**TO-DO LIST**
(a) Summarize the MSP430FR5994 PUSHM/POPM cycle-count thread in two sentences.
(b) Write what follows the last line of the MSP430FR5994 PUSHM/POPM cycle-count thread.

**DOCUMENT TEXT**
This thread has been locked.

If you have a related question, please click the "Ask a related question" button in the top right corner. The newly created question will be automatically linked to this question.

MSP430FR5994: Execution cycles for extended (MSP430X) PUSHM.W and POPM.W doesn't appear to match Family User's Guide

Part Number: MSP430FR5994


I'm using Timer A configured to count cycles for me. (The CCS cycle counter is worthless -- seriously useless -- so I have to use a hardware timer/counter to get results that are meaningful.)

In my testing, I'm finding that the following:

    pushm #3, R11
    popm #3, R11

Takes 11 cycles.

(According to Timer A. There are a lot of other details required to get that value -- turning the timer on and off occupies 6 cycles despite the fact that each instruction is 4 cycles in length so should take 8 cycles. But I have to accept that the cycle point where the "turn-on" and "turn-off" takes place isn't necessarily obvious. So a lot of testing has taken me to the point where I can actually calibrate out the results I'm reporting. It's been a process. Trust me, these values are accurate. I've put a lot of effort into ensuring that fact.)

The documentation in Table 4-17 of the MSP430FR58xx, MSP430FR59xx, and MSP430x6xx Family User's Guide:

shows that the cycle count should be 5 cycles for each, for a total of 10 cycles, not 11 cycles.

I'm running at 1 MHz, so I don't think this is any kind of wait-state issue with the FRAM and it certainly isn't a wait state issue with the SRAM, where the stack is located.

So. Any idea where the extra cycle is coming from? Is the table simply wrong?

**RECORDS**
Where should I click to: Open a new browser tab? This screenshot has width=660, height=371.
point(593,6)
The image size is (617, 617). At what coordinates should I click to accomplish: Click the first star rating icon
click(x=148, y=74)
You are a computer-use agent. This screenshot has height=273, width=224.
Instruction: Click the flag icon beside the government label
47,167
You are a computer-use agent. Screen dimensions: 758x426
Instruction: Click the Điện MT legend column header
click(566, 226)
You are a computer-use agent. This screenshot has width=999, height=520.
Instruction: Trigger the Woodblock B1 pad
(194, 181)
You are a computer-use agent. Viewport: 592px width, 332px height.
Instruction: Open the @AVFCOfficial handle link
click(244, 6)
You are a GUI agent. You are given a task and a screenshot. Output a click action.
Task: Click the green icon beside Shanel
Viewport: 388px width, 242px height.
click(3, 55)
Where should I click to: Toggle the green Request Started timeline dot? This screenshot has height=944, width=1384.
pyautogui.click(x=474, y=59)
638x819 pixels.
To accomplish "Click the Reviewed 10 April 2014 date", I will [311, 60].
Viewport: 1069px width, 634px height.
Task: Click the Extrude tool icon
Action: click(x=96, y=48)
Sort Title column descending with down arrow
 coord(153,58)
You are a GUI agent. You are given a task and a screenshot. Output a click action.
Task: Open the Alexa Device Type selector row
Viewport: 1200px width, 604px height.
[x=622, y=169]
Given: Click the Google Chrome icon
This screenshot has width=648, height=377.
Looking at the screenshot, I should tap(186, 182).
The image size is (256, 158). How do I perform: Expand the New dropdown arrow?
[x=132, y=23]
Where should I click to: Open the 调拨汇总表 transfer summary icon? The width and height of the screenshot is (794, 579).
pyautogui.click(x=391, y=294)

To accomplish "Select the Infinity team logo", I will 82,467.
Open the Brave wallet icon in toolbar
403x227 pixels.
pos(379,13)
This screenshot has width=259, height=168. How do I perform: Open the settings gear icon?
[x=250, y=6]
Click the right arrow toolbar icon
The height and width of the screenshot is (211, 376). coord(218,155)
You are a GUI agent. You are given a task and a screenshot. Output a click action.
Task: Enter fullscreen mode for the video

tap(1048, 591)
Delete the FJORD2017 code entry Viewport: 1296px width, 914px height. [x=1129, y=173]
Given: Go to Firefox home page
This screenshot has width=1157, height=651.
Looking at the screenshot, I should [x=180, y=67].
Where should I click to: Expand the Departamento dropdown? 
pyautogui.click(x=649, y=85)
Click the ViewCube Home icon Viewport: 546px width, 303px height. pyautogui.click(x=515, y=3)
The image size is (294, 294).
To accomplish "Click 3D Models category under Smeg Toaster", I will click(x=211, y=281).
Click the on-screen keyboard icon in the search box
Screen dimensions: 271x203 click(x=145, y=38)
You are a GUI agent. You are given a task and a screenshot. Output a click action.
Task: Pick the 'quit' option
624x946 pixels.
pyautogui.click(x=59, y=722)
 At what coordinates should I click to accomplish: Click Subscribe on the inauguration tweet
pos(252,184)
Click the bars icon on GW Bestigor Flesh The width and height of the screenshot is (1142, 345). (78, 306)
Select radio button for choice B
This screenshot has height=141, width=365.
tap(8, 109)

**OUTPUTS IN ORDER**
(a) Using Timer A as a cycle counter on an MSP430FR5994, the poster measures 11 cycles for a pushm #3, R11 followed by popm #3, R11, while Table 4-17 of the Family User's Guide lists 5 cycles for each, or 10 in total. Because the device runs at 1 MHz and the stack sits in SRAM, the poster rules out wait states and asks where the extra cycle comes from or whether the table is wrong.

(b)
If so, this would NOT surprise me. The PUSH Rx instruction takes 3 cycles but the POP Rx instruction is actually a MOV @SP+, Rx (Format I instruction) and so takes 2 cycles (see Table 4-10), not 3. Consequently, a PUSH followed by a POP is 5 cycles and that's expected.

That said though, I do NOT expect 11 cycles given the above table which suggests 10 cycles for the pair (where N=3.)

Any help would be appreciated. I'd like to fully understand what's going on here.

Thanks,

Jon

  • Hi Jon

    Thanks for your sharing!

    at the first step, I use RUN >> clock function on CCS to check the machine cycle number of pushm #3, R11 and popm #3, R11.

    pushm #3, R11 is 1 machine cycle and popm #3, R11 is 6 machine cycles.

    So far, I don't have idea if this result is correct.

    I need try-run your timer A method and I will check if there is machine counter feature on IAR as well.

    Could you please share your test code using timer A ?

    Thanks!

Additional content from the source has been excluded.